The first legal challenge to Governor Hochul’s new gun control laws was dismissed on technicalities, allowing the Concealed Carry Improvement Act (CCIA), to go into effect.
The CCIA bans all guns in approximately ninety percent of NY State, as "sensitive" places, and imposes strict new concealed carry permit restrictions similar to - or worse than - those that were recently struck down by the Supreme Court. Judge Suddaby’s decision questioned the constitutionality of New York's CCIA - even calling it legally "doomed" - but ruled that he had no power to overturn the gun control measures because of technicalities in the lawsuit.
The judge warned that numerous parts of the law were likely unconstitutional and could be challenged again in the future. These all appeared to violate a law-abiding citizen’s constitutional right to carry a gun.
The law’s vague requirement of "good moral character" is fatally similar to the NY carry-permit application language that the Supreme Court struck down as unconstitutional.
The insistence that a gun could only be used "in a manner that does not endanger oneself or others" ignores what guns are all about. "The very act of using a firearm in self-defense against another person necessarily involves threatening, if not actually causing, danger to that other person," the Judge noted. The law "literally does not permit one to use a firearm in self-defense" and is therefore "conditioned on a logical impossibility…and "doomed" to be struck down.
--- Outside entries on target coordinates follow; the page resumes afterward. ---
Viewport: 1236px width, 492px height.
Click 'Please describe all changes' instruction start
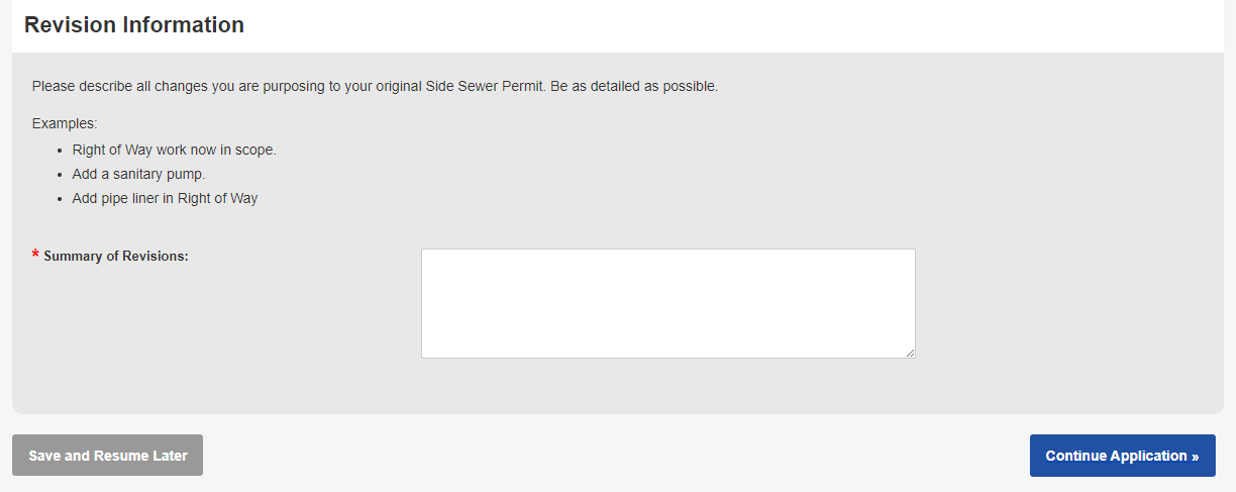coord(115,86)
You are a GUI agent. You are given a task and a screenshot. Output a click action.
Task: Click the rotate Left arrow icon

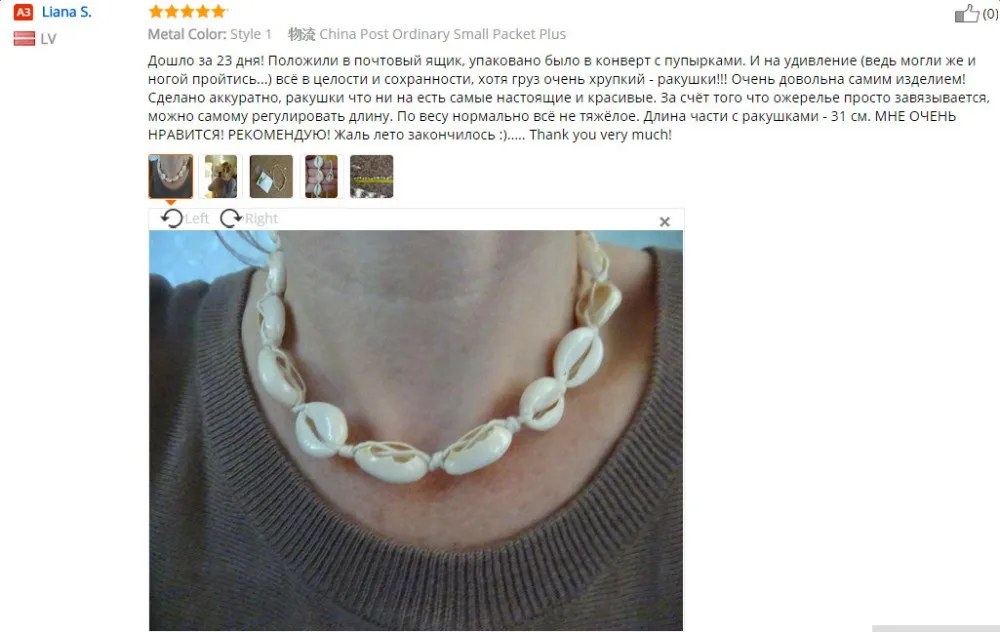172,219
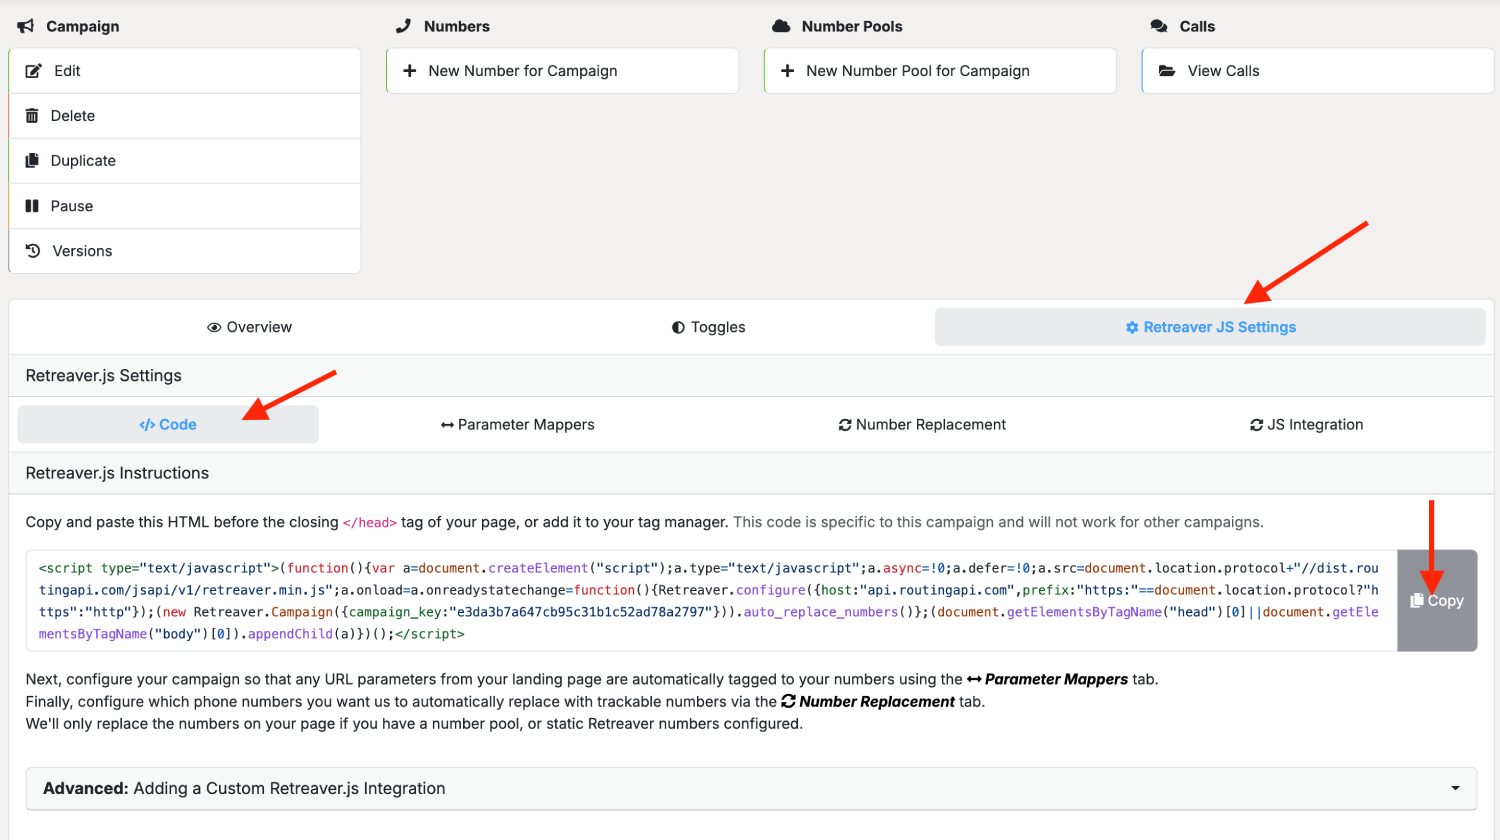
Task: Click the Delete trash can icon
Action: 32,116
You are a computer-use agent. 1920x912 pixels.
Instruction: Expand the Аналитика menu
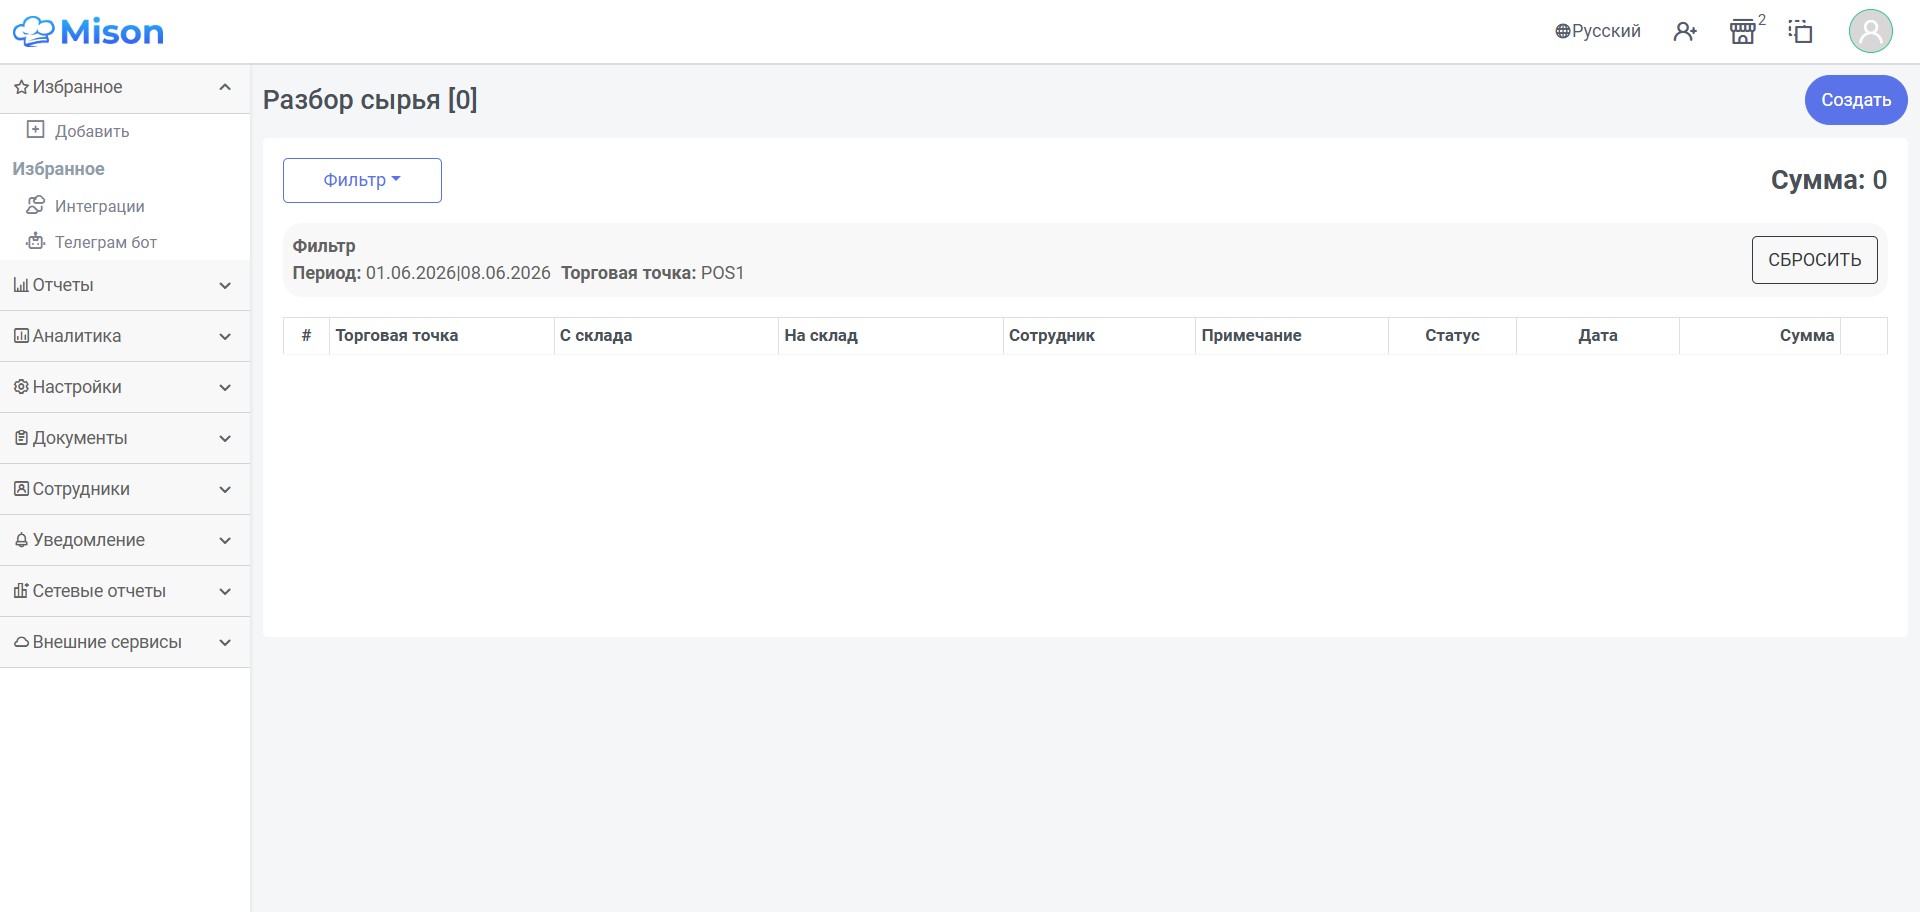pyautogui.click(x=125, y=337)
In regards to the disclosure of social media accounts, such a requirement could endanger a law-abiding citizen’s First Amendment right to free speech and Fifth Amendment right against self-incrimination. In no situation should a citizen be required to surrender one constitutional right in order to assert another. Therefore, someone should not risk losing First or Fifth Amendment protections in order to enjoy their Second Amendment rights.
The judge found fault with the state’s extensive list of gun-free zones and the part of the law that banned guns on private property without permission. The list of banned locations was so extensive as to be “almost limitless.” And the presumptive ban on private property was not consistent with the nation’s history of firearm regulation.
Nevertheless, after 24 pages of describing why he believed the law was unconstitutional, Suddaby concluded his decision by noting that he didn’t think he could do anything about it - right now. (It appears that someone will have to be arrested for violating the CCIA in order to give Judge Suddaby the opportunity to move against the law.)
In responding to the decision, neither Hochul nor Attorney General Letitia James addressed the fact that the Judge labeled parts of the law as unconstitutional and it only a technicality saved it.
This continues the left’s strategy of passing unconstitutional laws and daring anyone to sue them. Hochul and James defend the laws on the taxpayer’s dime while plaintiffs must pay thousands of dollars to sue NY State.
Both Kathy Hochul and Letitia James are running for reelection in November.